A l’entame d’une période électorale majeure, on va regarder d’un œil attentif les clivages politiques dans les domaines pédagogique et éducatif. Il ne va pourtant pas de soi que l’on retrouve en éducation les mêmes principes de différenciation qui séparent les courants et partis parlementaires.

Y a-t-il des réformes éducatives de gauche et des réformes éducatives de droite ?[[Sur cette question, voir la troisième édition du Que sais-je ? « Les politiques d’éducation » d’Agnès van Zanten, PUF, 2014.]] Peut-être, quand on aborde des questions telles que la carte scolaire, l’autonomie des établissements, le statut des personnels et leur formation, la différenciation des filières, etc. En est-il de même sur toutes les questions pédagogiques ? À l’aune de certains débats récents sur le socle commun, la réforme du collège, les rythmes scolaires ou même l’évaluation des élèves, il est permis de se poser la question.

L’argument des gouvernements qui ne respectent pas les valeurs au nom desquelles ils ont été élus est ou a été employé aussi bien contre des ministères de gauche que de droite : aux premiers on a reproché de céder devant la doxa libérale[[La doxa, terme à la mode dans les travaux de sociologie critique, renvoie à l’idée d’une opinion dominante mais généralement confuse et peu structurée, par opposition à l’argumentation étayée de façon plus rationnelle au politique ou scientifique.]], aux seconds de céder devant les corporatismes pédagogiques et syndicaux. On peut pourtant se demander si l’hypothèse d’approches éducatives formant des blocs cohérents, qu’ils soient de gauche ou de droite, résiste à un examen attentif.

Dans un ouvrage récent traitant des relations entre politique et éducation[[Hélène Buisson-Fenet et Olivier Rey (dir.), Le politique doit-il se mêler d’éducation ?, ENS Éditions, 2016.]], Clémence Cardon-Quint revient ainsi sur les tentatives de réforme de l’enseignement du français à la fin des années 60 et au début des années 70. À première vue, les propositions de réforme moderniste du français, aux alentours de mai 68 qui plus est, avaient naturellement leur place dans une doctrine éducative portée par les partis de gauche. Pourtant, on constate que le camp des réformistes était mené certes par des universitaires et des pédagogues de gauche (communistes par exemple), mais qu’on trouvait aussi des personnalités dites « de droite » qui soutenaient cette réforme. Dans le même temps, des opposants se recrutaient dans des milieux académiques marqués à droite, mais aussi parmi des personnalités politiquement situées à gauche. Difficile de s’y retrouver.

* **Données fournies**
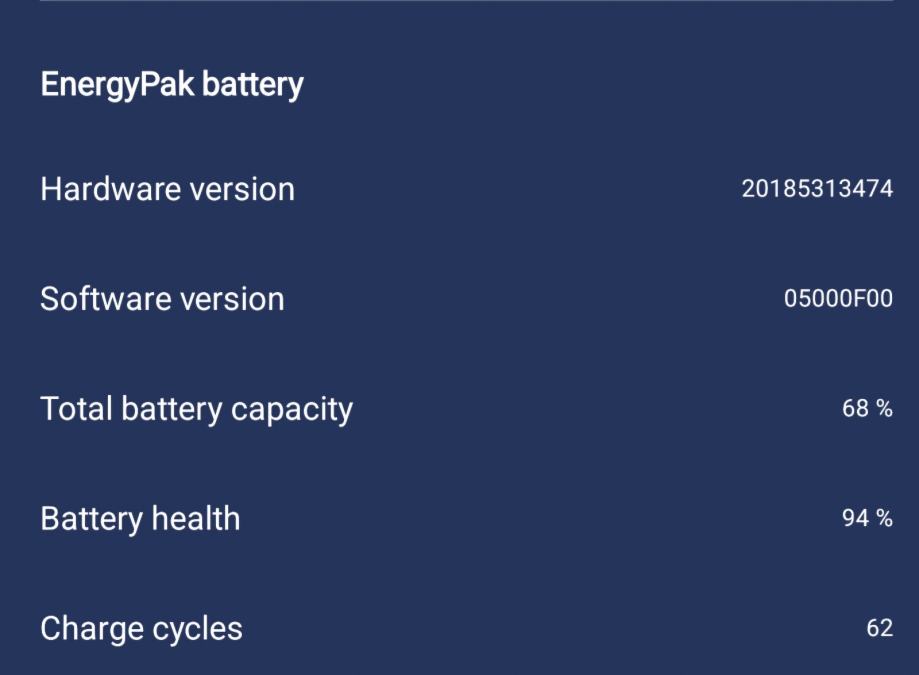Click the horizontal divider above the heading
The height and width of the screenshot is (675, 919).
coord(466,1)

* **Votre tâche**
Reproduisez à l'identique l'extrait du texte sur la politique et l'éducation qui commence aux mots « A l’entame d’une » et s'arrête après « et partis parlementaires. ».

* **Résultat attendu**
A l’entame d’une période électorale majeure, on va regarder d’un œil attentif les clivages politiques dans les domaines pédagogique et éducatif. Il ne va pourtant pas de soi que l’on retrouve en éducation les mêmes principes de différenciation qui séparent les courants et partis parlementaires.